A court in Thailand has sentenced a jailed activist and lawyer to four more years in prison for royal insults from a 2021 social media post, his lawyer said.
Arnon Nampa, 39, was handed the four-year sentence on Wednesday in one of the country’s high-profile lese majeste cases. He is already serving a four-year sentence since September for his comments about the monarchy in a speech during a 2020 rally.
“Arnon has denied wrongdoing,” his lawyer Kritsadang Nutcharat said, adding they would appeal and, if necessary, take the case to the Supreme Court.
The two sentences would run consecutively, so Arnon is set to serve eight years.
Thailand’s lese majeste law safeguards its palace from any criticism, with royal insults penalised for a maximum jail sentence of up to 15 years for each perceived insult.
The law has been criticised by international human rights groups as extreme.
The verdict on Wednesday is the second in 14 cases against Arnon, a human rights lawyer, who has led a democracy movement that held protests in Bangkok in 2020, calling for reform of the monarchy.
He has chosen not to request bail for his cases and stayed in jail after the court rejected a previous request on the grounds that he would escape.

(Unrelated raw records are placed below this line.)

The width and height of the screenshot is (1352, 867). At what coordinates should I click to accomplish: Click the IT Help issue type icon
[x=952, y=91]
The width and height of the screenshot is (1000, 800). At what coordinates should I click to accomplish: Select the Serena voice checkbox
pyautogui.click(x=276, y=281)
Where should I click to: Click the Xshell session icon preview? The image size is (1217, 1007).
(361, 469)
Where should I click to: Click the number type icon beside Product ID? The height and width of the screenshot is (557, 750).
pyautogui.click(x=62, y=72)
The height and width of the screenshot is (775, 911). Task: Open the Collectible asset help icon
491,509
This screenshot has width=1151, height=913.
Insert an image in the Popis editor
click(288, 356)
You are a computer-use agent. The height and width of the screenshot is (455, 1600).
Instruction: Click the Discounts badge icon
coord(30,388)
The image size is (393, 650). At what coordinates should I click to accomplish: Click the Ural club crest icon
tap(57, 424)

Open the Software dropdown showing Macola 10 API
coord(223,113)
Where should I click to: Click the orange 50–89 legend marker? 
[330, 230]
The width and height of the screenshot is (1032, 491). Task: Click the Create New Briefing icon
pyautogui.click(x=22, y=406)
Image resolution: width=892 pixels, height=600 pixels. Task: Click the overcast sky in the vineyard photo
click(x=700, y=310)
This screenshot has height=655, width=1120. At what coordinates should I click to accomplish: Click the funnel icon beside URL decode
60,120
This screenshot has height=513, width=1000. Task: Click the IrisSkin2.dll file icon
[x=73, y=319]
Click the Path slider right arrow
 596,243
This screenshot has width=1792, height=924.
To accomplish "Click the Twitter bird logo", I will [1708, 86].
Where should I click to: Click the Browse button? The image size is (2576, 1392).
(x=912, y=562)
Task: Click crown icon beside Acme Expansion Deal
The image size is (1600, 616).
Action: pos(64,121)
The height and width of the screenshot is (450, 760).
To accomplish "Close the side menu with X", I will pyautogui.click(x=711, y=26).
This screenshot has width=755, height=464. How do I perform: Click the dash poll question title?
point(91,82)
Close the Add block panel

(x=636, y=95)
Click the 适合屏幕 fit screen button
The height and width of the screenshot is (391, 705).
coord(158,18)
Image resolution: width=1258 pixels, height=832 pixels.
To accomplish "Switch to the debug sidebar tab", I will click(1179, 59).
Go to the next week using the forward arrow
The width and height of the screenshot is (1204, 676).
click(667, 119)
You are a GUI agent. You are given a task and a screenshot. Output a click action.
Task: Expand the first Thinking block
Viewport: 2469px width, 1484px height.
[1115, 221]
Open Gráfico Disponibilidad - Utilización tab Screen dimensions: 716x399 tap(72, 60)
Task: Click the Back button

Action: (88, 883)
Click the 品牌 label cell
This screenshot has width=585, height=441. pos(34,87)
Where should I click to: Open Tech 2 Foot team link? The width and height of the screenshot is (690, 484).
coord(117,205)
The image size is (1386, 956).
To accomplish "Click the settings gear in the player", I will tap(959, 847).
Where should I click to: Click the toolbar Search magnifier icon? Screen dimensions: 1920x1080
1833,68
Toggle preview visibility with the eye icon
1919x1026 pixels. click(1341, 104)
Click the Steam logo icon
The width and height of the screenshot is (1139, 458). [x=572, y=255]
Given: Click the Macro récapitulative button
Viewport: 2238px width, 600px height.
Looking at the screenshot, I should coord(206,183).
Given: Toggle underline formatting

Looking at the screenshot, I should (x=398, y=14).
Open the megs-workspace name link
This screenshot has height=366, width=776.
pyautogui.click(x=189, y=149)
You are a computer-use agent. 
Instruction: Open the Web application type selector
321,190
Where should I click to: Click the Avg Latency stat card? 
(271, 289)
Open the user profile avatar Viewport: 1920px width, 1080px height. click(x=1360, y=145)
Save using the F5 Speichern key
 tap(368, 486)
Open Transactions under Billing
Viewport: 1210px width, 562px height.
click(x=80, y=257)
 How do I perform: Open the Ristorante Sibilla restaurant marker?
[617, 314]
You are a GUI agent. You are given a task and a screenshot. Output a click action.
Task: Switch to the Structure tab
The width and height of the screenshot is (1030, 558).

At least 262 people have been charged with lese majeste offences since 2020, according to Thai Lawyers for Human Rights, a legal aid group.
The verdict is a setback for groups seeking to amend the lese majeste law, which was a key policy proposal by the progressive Move Forward Party that won the most seats in parliament in May elections, but was blocked from forming a government by conservative lawmakers and an unelected Senate.